Dataset entries
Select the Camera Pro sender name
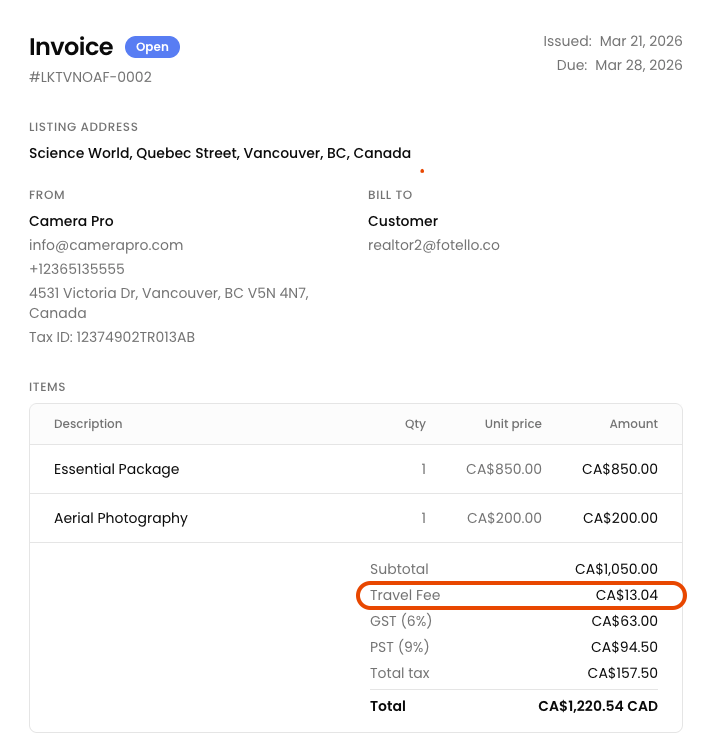71,221
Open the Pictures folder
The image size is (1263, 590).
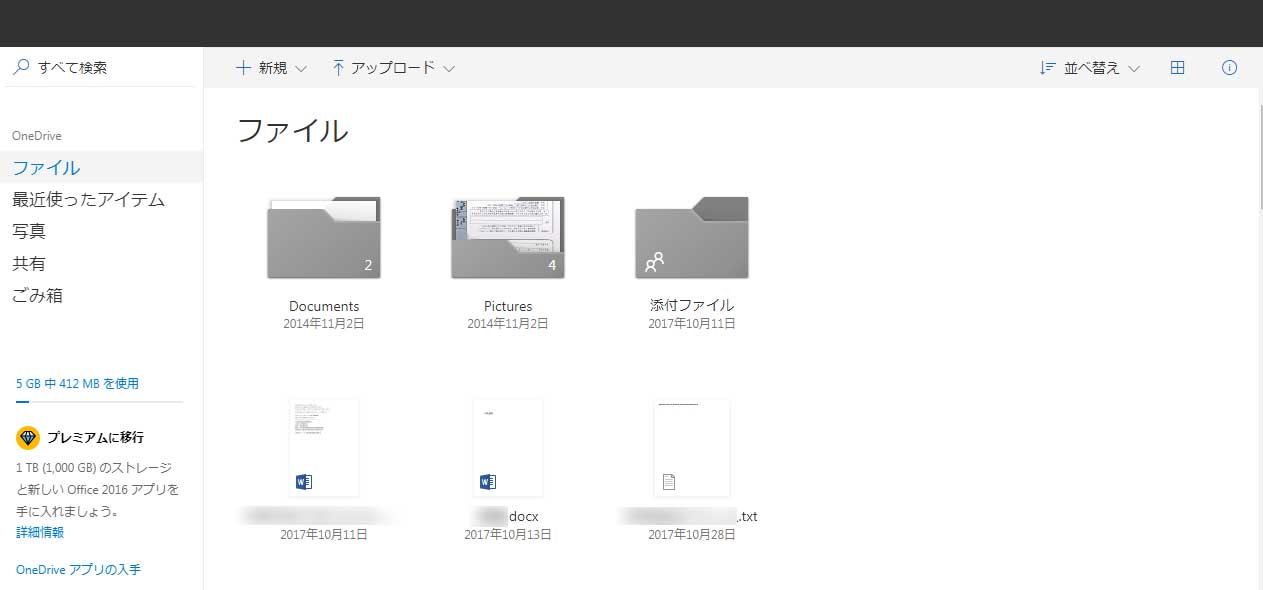pos(508,238)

Your goal: Could you transcribe every entry exactly, leaving out the pictures?

Answer section:
Select the Camera Pro sender name
71,221
Open the Pictures folder
The image size is (1263, 590).
pos(508,238)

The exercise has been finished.